L’enorme afflusso di Biden dovrebbe inondare il mercato del lavoro americano, ridurre la pressione dei datori di lavoro a spendere soldi per salari alti e investire sul posto di lavoro.

Questa politica di immigrazione aiuta gli investitori e le imprese. Il valore reale dei salari americani sta diminuendo poiché i salari sono aumentati di meno dell’1% a marzo a causa di un’inflazione annuale superiore al 5%.

La politica di alta immigrazione/basso salario di Biden è un importante cambiamento rispetto alla politica del presidente Donald Trump. La sua bassa politica di immigrazione ha costretto le aziende ad aumentare i salari, a investire in tecnologie salva-lavoro come i robot sul posto di lavoro, che consentono alle persone di essere pagate di più per fare più lavoro ogni giorno.

Migrazione di estrazione

Almeno dal 1990, la Fondazione DC ha rimosso decine di milioni di lavoratori migranti con visto dai paesi poveri per servire come lavoratori legali o illegali, lavoratori temporanei, consumatori, inquilini per vari investitori statunitensi e amministratori delegati.

Questa strategia economica di migrazione estrattiva non si ferma. È crudele con gli americani comuni perché riduce le loro prospettive di carriera, taglia i loro stipendi e salari, aumenta i costi delle case e caccia almeno dieci milioni di americani.

La migrazione estrattiva distorce anche l’economia e limita la produttività americana, in parte perché consente ai datori di lavoro di utilizzare le gru invece delle automobili. La migrazione riduce anche l’influenza politica degli elettori, mina i diritti dei lavoratori sul posto di lavoro e amplia i divari di ricchezza regionale tra gli stati costieri democratici, l’Hartland repubblicano e gli stati meridionali.

Un’economia basata sulla migrazione estrattiva aliena i giovani, radicalizza la cultura civica democratica e compromettente degli americani, poiché consente alle élite ricche di ignorare gli americani disperati. Giù alla società.

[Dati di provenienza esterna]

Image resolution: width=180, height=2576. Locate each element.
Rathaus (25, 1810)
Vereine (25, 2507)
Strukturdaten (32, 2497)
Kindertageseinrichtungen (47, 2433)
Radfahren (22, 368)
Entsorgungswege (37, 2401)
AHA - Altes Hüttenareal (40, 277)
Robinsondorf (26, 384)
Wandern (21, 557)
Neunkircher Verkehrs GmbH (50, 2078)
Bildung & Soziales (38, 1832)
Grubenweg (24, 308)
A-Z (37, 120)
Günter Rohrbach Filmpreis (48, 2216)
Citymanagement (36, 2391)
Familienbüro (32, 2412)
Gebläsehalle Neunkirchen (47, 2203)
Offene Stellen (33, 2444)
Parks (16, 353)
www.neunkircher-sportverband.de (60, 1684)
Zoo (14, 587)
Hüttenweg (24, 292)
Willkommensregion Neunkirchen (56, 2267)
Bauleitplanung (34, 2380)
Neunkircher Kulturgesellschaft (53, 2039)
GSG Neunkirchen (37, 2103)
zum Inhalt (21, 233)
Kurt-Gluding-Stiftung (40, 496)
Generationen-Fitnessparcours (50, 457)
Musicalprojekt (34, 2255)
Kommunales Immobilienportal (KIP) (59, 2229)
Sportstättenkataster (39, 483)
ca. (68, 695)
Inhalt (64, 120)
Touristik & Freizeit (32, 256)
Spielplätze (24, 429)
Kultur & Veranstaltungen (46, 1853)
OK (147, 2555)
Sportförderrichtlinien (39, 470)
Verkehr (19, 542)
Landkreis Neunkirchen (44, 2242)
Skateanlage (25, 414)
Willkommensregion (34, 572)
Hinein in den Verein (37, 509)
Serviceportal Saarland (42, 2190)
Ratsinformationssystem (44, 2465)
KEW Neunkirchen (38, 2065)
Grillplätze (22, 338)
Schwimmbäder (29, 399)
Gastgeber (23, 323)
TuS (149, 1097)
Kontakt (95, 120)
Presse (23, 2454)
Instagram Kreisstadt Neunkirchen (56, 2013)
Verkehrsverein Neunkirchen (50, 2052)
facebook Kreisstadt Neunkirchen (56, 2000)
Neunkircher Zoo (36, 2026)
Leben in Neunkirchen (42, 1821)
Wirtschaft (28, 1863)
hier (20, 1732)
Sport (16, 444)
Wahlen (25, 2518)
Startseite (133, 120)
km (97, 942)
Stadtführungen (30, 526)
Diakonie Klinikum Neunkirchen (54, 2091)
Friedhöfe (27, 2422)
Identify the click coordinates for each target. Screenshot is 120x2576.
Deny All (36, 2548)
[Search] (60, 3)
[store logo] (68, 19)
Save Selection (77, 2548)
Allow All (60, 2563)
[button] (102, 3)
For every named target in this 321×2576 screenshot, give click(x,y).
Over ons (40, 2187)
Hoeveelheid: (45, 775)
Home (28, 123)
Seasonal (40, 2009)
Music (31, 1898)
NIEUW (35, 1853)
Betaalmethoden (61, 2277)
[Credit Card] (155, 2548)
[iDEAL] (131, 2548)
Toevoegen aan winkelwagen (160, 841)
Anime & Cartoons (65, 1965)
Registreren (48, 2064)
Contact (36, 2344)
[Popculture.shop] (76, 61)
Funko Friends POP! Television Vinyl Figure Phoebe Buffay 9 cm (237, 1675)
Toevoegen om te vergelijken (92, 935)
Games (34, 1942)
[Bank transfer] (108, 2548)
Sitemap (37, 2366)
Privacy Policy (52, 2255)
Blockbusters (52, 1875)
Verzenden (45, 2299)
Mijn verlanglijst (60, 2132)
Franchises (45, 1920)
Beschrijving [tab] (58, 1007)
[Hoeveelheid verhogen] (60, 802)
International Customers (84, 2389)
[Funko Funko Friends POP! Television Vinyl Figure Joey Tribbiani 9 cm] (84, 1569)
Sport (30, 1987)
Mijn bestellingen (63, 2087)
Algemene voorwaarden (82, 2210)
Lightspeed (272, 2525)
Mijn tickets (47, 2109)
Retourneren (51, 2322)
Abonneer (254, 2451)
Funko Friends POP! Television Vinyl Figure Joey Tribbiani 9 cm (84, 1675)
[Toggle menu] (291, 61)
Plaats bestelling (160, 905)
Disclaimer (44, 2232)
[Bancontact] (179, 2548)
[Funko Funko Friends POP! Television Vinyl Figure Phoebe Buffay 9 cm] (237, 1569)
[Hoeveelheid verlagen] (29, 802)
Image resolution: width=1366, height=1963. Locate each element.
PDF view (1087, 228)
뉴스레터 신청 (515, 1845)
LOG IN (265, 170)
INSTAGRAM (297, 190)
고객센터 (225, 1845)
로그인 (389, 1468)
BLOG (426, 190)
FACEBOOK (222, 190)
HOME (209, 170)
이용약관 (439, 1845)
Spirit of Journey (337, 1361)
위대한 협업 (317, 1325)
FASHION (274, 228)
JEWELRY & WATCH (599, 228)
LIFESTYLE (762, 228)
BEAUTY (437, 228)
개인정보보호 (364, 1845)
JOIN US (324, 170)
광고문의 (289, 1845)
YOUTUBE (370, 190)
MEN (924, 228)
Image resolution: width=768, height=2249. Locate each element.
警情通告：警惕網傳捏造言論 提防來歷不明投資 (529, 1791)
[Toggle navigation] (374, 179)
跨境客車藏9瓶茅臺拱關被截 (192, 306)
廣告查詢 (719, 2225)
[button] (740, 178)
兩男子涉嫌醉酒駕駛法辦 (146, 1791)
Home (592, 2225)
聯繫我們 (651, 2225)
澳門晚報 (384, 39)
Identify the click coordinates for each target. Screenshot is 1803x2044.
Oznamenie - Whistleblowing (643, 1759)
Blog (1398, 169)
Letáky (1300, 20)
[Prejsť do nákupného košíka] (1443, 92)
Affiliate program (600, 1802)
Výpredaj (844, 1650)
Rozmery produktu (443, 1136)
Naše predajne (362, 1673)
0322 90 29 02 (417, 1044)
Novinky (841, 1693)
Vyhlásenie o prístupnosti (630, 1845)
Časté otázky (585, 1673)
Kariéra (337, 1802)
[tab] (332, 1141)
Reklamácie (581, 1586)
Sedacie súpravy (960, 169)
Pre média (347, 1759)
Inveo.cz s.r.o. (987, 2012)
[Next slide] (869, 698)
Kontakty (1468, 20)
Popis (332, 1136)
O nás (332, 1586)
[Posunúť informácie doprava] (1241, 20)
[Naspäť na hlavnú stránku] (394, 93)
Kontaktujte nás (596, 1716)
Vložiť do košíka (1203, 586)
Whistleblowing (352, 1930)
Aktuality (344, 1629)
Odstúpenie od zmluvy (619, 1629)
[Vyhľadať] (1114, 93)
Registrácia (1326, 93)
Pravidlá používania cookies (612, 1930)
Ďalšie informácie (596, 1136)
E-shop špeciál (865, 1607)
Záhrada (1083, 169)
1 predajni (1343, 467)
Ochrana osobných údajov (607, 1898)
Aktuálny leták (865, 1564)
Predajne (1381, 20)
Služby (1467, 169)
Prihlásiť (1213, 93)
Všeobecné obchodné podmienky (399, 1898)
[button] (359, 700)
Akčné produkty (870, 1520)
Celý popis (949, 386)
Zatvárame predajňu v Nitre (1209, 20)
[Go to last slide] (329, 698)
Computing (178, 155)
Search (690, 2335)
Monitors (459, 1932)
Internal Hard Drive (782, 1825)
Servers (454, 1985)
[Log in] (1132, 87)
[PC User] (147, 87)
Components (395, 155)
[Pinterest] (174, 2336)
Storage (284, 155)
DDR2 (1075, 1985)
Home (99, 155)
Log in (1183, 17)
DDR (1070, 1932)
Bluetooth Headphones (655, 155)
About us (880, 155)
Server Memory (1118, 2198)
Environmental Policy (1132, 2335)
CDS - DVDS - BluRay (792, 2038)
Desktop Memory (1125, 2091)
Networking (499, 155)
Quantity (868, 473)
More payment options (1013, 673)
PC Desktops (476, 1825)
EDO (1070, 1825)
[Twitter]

La politica è avvolta da “scuse” per molte scuse, come l’affermazione che gli Stati Uniti sono una “nazione immigrata” o che gli americani sono obbligati ad accettare rifugiati stranieri. Ma la strategia economica uccide anche molti migranti, sfrutta i poveri, divide le famiglie straniere ed estorce ricchezza dai paesi poveri.

La politica economica è sostenuta da progressisti che vogliono trasformare gli Stati Uniti in un gruppo di identità in competizione in una società civile dominata dall’Europa di discendenza europea in competizione. “Stiamo cercando di diventare la prima superpotenza multinazionale e multinazionale al mondo”, ha affermato Rohit Khanna (D-CA). New York Times: 21 Marzo. “Sarà un risultato straordinario, alla fine vinceremo”, ha detto.

Non sorprende che la politica migratoria di estrazione di ricchezza sia molto impopolare, secondo numerosi sondaggi. I sondaggi mostrano una protesta pubblica radicata per la migrazione di manodopera e l’afflusso di lavoratori stranieri a contratto nei posti di lavoro ricercati dai giovani laureati negli Stati Uniti.

Cresce l’opposizione, anti-establishment, multinazionale, cross-gender, non razzista, di classe, bipartisan, razionaleRiconosce ostinatamente la solidarietà che gli americani devono gli uni agli altri.